Remember the alkaline battery? It promised longer life. Bunnies ran longer. Then the cadmium (deadly heavy metal) batteries. Then lithium batteries. Remember boilers fired by coal to drive steam turbines? Then the advent of the gas turbine for domestic power generation and the use of natural gas as the "clean" fuel? Technology has changed many times.

As a materials scientist and development engineer in the aerospace industry, I've watched these and many other technologies evolve over the past 40 years. Nanotechnology, meta-materials, new physics and superconductivity have all come to fruition in the past 20 years.

I retired after those 40 years of technical overstimulation. The leaps we have made in the past 20 years — nay, the past 10 years — are beyond comprehension. I had to retire. I just couldn't keep up.

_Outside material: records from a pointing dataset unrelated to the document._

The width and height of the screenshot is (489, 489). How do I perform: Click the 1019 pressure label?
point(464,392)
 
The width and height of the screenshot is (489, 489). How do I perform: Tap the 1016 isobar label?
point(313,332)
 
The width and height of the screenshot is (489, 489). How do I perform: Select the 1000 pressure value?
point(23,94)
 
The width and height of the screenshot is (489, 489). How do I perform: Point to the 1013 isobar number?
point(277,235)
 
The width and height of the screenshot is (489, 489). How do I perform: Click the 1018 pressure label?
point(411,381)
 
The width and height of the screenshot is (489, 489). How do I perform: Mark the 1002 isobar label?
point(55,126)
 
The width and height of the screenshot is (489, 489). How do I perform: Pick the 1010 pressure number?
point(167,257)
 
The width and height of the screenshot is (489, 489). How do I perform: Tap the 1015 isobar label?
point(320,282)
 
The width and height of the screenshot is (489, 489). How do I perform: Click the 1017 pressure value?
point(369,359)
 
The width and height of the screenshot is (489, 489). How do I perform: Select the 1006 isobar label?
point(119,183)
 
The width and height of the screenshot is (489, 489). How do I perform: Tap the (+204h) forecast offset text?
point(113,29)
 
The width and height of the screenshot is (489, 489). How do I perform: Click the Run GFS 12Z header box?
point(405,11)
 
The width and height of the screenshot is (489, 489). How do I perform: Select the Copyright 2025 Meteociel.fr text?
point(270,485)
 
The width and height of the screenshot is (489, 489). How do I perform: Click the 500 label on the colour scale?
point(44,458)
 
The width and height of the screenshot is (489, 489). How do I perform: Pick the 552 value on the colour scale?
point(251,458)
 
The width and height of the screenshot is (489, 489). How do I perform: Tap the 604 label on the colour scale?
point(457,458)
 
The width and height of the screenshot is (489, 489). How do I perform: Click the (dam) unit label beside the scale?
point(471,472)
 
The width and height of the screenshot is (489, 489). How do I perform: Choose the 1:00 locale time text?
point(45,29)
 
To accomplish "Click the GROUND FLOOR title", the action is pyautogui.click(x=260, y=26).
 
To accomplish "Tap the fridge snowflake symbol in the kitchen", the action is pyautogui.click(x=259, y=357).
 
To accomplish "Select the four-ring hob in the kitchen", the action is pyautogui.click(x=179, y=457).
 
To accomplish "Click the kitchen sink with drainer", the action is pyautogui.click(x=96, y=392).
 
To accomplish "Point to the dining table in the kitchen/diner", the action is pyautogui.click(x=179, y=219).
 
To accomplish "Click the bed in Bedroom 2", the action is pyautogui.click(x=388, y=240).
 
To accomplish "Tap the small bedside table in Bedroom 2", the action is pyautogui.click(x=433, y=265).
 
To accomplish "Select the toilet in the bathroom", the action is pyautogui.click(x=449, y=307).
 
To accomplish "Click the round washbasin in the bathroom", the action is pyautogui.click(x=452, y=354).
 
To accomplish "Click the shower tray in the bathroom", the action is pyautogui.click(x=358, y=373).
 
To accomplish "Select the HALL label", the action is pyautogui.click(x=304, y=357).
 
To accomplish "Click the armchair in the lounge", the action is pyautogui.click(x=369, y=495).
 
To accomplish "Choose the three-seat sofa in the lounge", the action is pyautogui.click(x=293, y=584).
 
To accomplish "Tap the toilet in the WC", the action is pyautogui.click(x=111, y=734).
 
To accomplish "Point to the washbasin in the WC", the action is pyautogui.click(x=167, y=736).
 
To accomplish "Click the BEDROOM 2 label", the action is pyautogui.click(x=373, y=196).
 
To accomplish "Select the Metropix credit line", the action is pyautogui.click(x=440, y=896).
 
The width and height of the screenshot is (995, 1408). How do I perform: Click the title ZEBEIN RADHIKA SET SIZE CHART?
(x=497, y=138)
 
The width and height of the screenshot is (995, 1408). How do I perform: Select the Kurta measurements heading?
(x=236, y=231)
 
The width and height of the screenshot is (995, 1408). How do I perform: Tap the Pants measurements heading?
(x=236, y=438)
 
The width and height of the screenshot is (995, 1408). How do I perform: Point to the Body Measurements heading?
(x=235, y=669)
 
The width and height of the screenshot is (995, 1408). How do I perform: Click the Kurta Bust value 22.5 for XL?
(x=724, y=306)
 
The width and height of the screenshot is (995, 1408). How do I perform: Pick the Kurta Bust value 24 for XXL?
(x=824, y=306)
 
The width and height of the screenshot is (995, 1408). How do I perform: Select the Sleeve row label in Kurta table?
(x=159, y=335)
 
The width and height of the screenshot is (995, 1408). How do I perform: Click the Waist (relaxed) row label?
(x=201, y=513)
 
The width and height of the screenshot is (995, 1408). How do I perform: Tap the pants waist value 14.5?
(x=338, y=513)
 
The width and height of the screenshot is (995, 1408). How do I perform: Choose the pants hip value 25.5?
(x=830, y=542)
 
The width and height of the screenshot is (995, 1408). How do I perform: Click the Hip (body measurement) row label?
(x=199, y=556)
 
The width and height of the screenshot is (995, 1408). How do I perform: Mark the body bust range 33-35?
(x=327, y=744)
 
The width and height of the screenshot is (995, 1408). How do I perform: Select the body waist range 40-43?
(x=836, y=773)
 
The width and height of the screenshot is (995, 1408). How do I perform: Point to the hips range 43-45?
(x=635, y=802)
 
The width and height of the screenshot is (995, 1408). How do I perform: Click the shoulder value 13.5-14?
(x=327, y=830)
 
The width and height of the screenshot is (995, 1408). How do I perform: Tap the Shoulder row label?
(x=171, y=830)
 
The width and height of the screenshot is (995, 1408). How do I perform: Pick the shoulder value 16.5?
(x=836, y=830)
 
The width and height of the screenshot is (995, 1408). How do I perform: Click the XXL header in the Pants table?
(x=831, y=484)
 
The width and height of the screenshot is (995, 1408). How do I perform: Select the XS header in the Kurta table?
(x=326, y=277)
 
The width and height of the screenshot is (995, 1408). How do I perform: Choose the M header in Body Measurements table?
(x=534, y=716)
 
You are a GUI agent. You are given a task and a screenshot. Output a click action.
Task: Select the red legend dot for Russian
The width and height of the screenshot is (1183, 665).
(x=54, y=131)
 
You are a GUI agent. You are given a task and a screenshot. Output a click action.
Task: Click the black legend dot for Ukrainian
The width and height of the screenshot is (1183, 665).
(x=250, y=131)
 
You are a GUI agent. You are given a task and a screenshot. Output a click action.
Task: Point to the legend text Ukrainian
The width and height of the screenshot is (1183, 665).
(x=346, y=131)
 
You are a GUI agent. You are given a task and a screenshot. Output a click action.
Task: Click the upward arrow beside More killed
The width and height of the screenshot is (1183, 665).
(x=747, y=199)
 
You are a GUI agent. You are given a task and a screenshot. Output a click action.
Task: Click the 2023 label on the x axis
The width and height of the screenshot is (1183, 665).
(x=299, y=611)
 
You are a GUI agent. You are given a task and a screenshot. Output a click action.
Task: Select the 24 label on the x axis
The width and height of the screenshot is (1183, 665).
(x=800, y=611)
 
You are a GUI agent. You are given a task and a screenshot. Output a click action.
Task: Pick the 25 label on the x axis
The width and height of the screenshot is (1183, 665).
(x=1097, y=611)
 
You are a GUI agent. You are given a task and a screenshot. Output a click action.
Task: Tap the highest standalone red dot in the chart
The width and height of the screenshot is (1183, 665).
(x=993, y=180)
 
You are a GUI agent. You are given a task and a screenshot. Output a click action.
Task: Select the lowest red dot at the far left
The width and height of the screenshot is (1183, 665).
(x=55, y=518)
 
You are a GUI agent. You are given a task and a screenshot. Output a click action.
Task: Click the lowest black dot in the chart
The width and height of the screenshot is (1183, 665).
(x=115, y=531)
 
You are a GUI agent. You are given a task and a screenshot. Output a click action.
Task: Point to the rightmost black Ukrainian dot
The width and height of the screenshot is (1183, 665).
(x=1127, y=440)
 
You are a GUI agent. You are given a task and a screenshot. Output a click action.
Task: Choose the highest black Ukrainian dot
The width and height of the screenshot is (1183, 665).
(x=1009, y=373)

So now, we are heading into the carbon-free era. How are we going to live without combustion? The doubters and cynics all say that green power generation is unreliable as it depends on the weather. There is no way it can provide steady, consistent power to we the people.

O ye of little faith. We have 17 years until 2040. Do you really think we won't come up with solutions to your perceived showstoppers? I predict that the energy world we will be living with in 2040 will be so far advanced over today's technology base, it will be comparable to today's technology vs. that barely functional 1950s paradigm.

Working in the materials engineering realm for many years, I have become something of a futurist. That's a person who extrapolates current developments into the future to get a glimpse of what's coming. Stand by, folks. Your scientific and engineering community is going to dazzle you. Some years ago in the tech community we had a saying that went, "For every liberal artist who says it can't be done, there is an engineer doing it."

And as to the future of green power — stand by, you ain't seen nothin' yet.

Harald Eriksen, Brooklyn Park


Tell us what we want to know

I suggest we rename the upcoming State of the Union address on Tuesday to the "State of the Ballunion address." Maybe then we'll get some answers why we let this Chinese balloon float all the way from the Aleutian Islands across the continental U.S. before we finally shot it down ("Navy divers search for balloon debris," Feb. 6). Either way, I'm expecting a rather deflating speech.

Steve Hayden, Eden Prairie


The U.S. discovers a Chinese spy balloon over Montana, and the secretary of state postpones a trip to talk with the Chinese government ("Blinken scraps China trip over suspected spy balloon," Feb. 4).

I thought a diplomat's role was talking with other governments, especially when there's something to talk about.